BEGIN

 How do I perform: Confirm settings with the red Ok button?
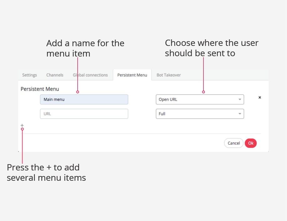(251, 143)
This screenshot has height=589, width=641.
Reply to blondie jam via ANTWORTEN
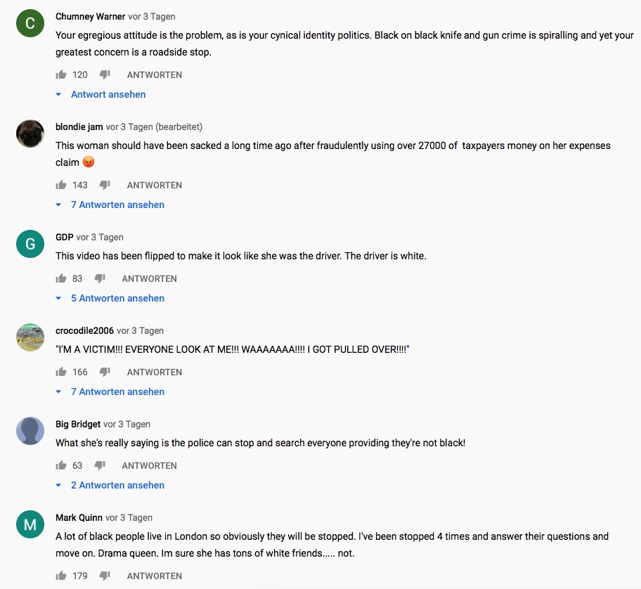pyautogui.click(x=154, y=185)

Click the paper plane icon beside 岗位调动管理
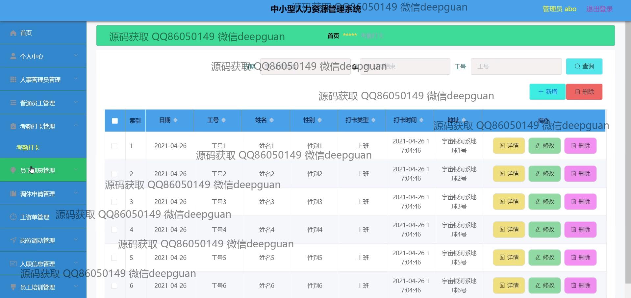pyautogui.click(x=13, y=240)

END
BEGIN

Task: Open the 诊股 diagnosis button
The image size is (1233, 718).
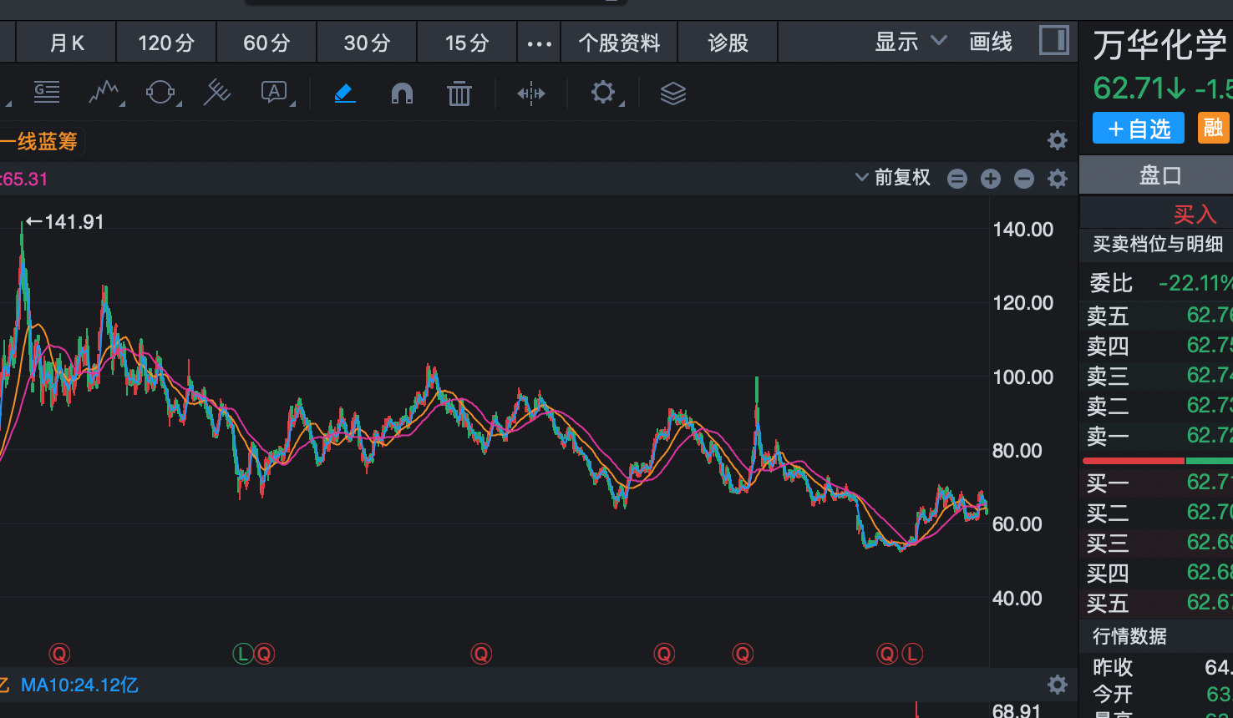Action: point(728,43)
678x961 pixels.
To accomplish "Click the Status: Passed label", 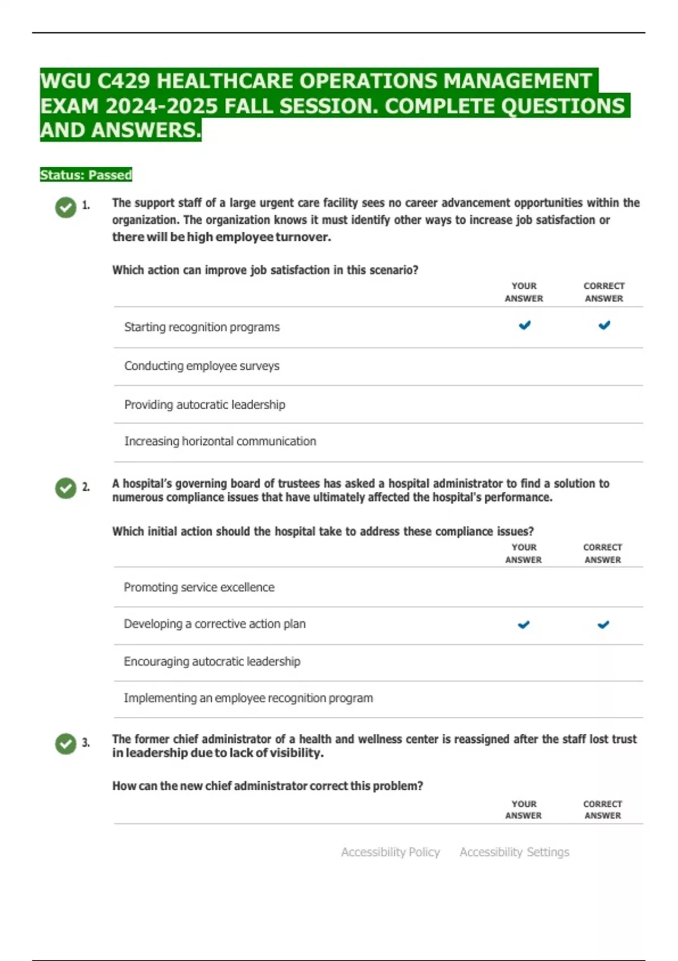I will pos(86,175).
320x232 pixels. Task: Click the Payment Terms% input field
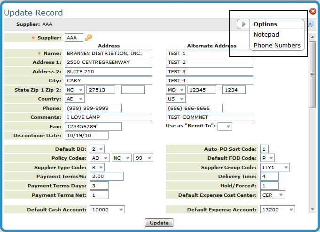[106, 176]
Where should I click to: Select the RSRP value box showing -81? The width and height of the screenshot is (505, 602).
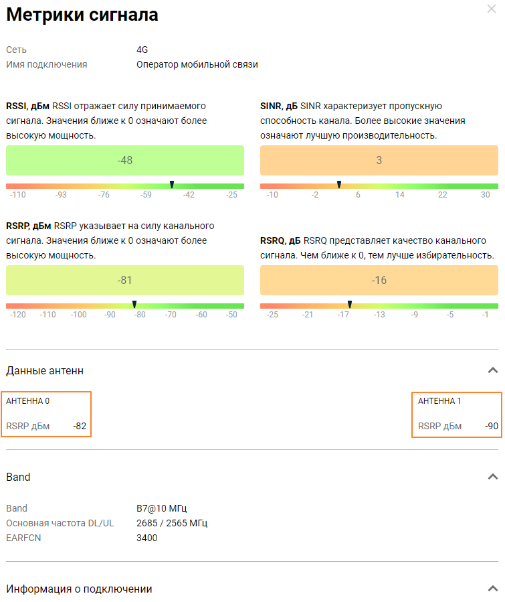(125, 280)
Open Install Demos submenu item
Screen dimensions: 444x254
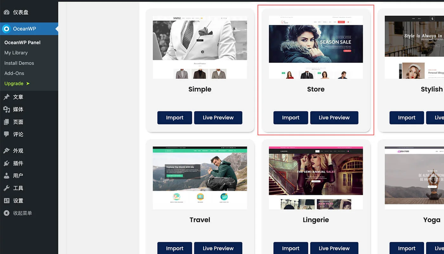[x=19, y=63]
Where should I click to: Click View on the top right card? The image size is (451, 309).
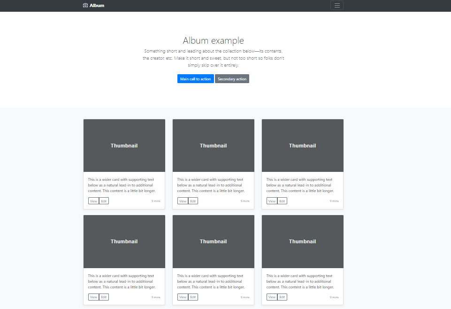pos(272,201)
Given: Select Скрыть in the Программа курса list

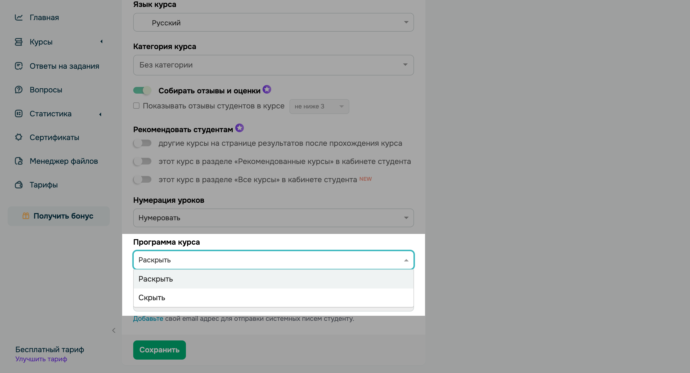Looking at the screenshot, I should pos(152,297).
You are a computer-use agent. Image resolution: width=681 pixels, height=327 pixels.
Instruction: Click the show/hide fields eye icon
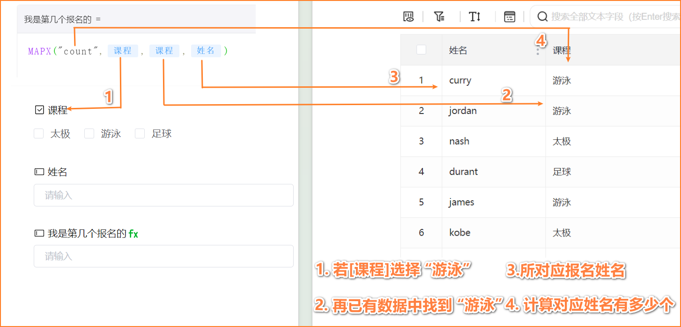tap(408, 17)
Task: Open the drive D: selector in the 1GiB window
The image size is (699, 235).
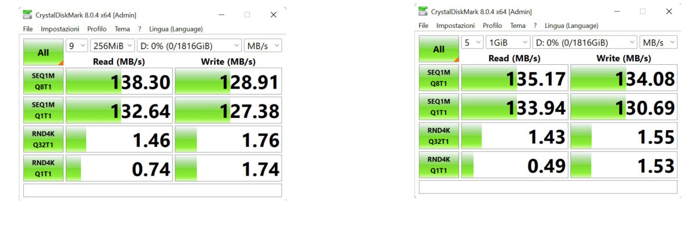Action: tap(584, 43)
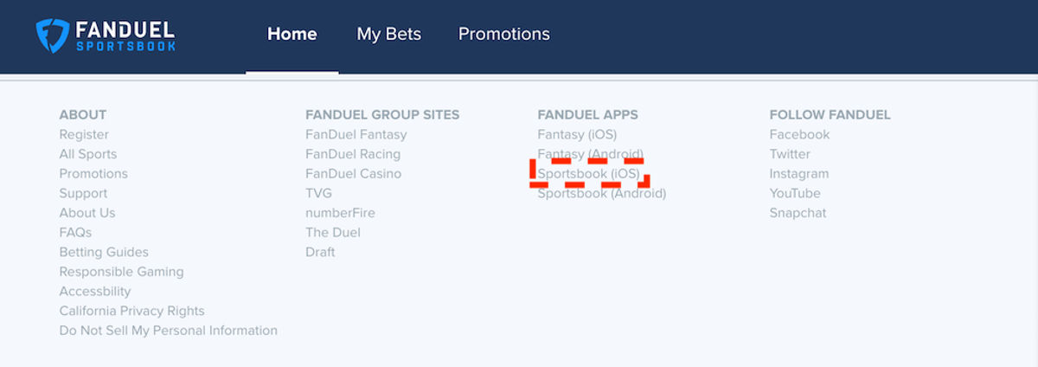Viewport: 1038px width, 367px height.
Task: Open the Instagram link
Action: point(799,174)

END

Could the stretch from the line with "Open Install Demos submenu item" through the line with "Task: Open the drive" in the listing above be restated word for word, minus the pictures?

Open Install Demos submenu item
Screen dimensions: 444x254
[x=19, y=63]
Where should I click to: Click View on the top right card? The image size is (451, 309).
pos(272,201)
Given: Select Скрыть in the Программа курса list

Looking at the screenshot, I should pos(152,297).
You are a computer-use agent. Image resolution: width=681 pixels, height=327 pixels.
Instruction: Click the show/hide fields eye icon
tap(408, 17)
Task: Open the drive D: selector in the 1GiB window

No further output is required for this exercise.